Is there anything you would like to add regarding the meeting?

The final thing I would like to say is the conference is entitled the European Breast Cancer Conference, it is run by people based in Europe and the initial conferences were very much with a European theme. Geographically, until this year obviously, we have been physically holding the conference in a European venue. But I stress the fact that this is actually a worldwide conference. We have delegates from across the whole world: importantly, from North America, South America, Asia and the Far East. We have also deliberately targeted opportunities for younger researchers, both clinical and non-clinical, from the lower and middle income countries to try and bring their papers to the conference to genuinely reflect that breast cancer and fighting it is a worldwide task and insights from conferences should be applied, hopefully, worldwide. So whether you live and work in Europe or you don’t live and work in Europe you’re welcome to come to this and every future EBCC. Don’t be put off by the European name, it’s for everybody.

What sessions are you taking part in?

You’ve very kindly asked what am I doing myself in the conference, I’m talking part in a debate about the different ways we could do breast cancer screening. I think this is an important topic and I hope the debate, done in a typically British Oxford style where we use humour and the occasional dirty trick to illustrate the key themes so that people understand that we know there are controversies in breast cancer screening but each of us has our own view and I think that will become apparent.

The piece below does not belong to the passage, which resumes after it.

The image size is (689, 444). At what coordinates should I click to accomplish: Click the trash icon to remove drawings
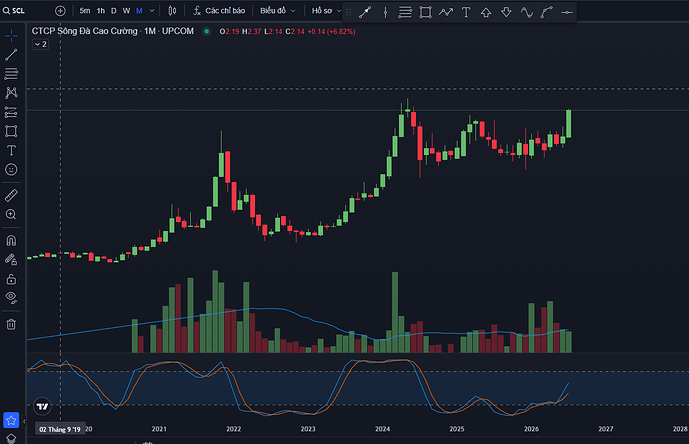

I’m also doing a short session trying to give advice to those researchers who want to get their research idea funded, trying to help them look at their application from the perspective of the people who are making the decision. It’s very easy to believe that you’ve got the best trial idea since the last ten years but your job is to convince somebody else. So I’m doing a short session for people trying to get funding based on my own experience and my own failures as well as successes. I hope that sort of way of thinking will help people see that they need to translate their great idea into a language and a proposal that works for people who may know not so much about breast cancer but perhaps can approach their question with some rigorous methodological critique. Because we want the best studies funded to answer breast cancer questions.